___ Article ___

Mumbai events test appetite for offshore


Dana Stiffler My esteemed colleague at AMR Research, Dana Stiffler, who works with me in our Global Business and Outsourcing Services practice, has compiled some thoughts about the recent atrocities over in Mumbai, which we wanted to share with you, discussing the impact on the offshore sourcing industry… over to you Dana:

India's financial markets, including technology company stocks, bounced back admirably following last week's terror attacks in Mumbai.

Initial conversations with Western customers of India’s large and mid-sized IT companies indicated no plans to scale back operations. There will, however, be a marked decrease in the frequency of Western employees’ travel to India in the near-to-medium term, a trend that was already in evidence prior to the attacks due to financial pressures and travel bans.

We’ve already experienced this first-hand as AMR analyst Phil Fersht had to cancel his trips to Mumbai and Chennai this week. Looking ahead, the level of participation in the Indian IT industry’s premiere NASSCOM event, held in Mumbai every February, is also uncertain. It’s about dangers perceived and real: While the attacks had no impact on service levels delivered from Indian locations, nearly all Western visitors involved in the outsourcing industry out of Mumbai have at one time or another had lunch at the Taj, or snapped photos of the Gateway of India and Chhatrapati Shivaji Terminus (formerly Victoria Station).

While the situation in Mumbai creates a heightened sense of uncertainty and risk associated with doing business in India, as long as this proves to be an isolated incident, AMR Research believes the outlook for Indian technology and business services vendors is largely a healthy one. However, further coordinated attacks, especially any affecting other major business and IT hubs such as Bangalore, Hyderabad, Chennai, or Delhi, could alter this picture and cause a much more adverse impact to the Indian outsourcing industry.

___ Records ___

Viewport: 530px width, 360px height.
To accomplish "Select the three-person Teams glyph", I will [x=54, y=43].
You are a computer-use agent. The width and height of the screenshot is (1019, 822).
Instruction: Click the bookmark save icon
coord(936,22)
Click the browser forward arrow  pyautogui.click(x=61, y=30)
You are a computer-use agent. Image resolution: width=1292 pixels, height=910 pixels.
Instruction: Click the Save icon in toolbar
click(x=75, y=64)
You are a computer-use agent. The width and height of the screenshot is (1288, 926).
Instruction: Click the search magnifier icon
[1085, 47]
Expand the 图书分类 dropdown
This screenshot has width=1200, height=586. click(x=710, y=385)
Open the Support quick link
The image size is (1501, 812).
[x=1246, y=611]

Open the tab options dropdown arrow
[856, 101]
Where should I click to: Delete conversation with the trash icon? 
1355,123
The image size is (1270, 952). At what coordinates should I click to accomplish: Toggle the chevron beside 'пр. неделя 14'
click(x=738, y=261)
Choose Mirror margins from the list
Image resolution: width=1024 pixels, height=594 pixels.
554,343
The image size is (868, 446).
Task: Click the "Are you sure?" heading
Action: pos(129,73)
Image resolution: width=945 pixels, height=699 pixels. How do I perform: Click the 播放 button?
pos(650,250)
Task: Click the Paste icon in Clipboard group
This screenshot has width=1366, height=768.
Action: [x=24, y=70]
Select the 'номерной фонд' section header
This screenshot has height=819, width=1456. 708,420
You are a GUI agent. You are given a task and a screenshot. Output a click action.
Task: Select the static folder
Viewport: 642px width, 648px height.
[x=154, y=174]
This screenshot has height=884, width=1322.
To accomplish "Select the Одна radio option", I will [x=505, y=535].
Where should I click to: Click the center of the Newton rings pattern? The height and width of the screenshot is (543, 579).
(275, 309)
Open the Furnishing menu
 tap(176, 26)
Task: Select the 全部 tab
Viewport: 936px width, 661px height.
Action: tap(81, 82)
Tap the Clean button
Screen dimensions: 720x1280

___

→ Written task 1
Do these statements agree with the post on the Mumbai attacks? Answer each yes or no and quote the words of the post that settle it.
(a) Western customers of India's IT companies signaled plans to scale back operations.
(b) Phil Fersht had to cancel trips to Mumbai and Chennai.
(c) The attacks lowered service levels delivered from Indian locations.
→ Written task 2
Answer these questions from the post on the Mumbai attacks:
(a) In which practice at AMR Research does Dana Stiffler work?
(b) Where and how often is the NASSCOM event held?
(c) What was Chhatrapati Shivaji Terminus formerly called?
The listing has no part in this work.

→ Exercise output 1
(a) No: "indicated no plans to scale back operations"
(b) Yes: "had to cancel his trips to Mumbai and Chennai this week"
(c) No: "the attacks had no impact on service levels delivered from Indian locations"

→ Exercise output 2
(a) Global Business and Outsourcing Services
(b) In Mumbai, every February
(c) Victoria Station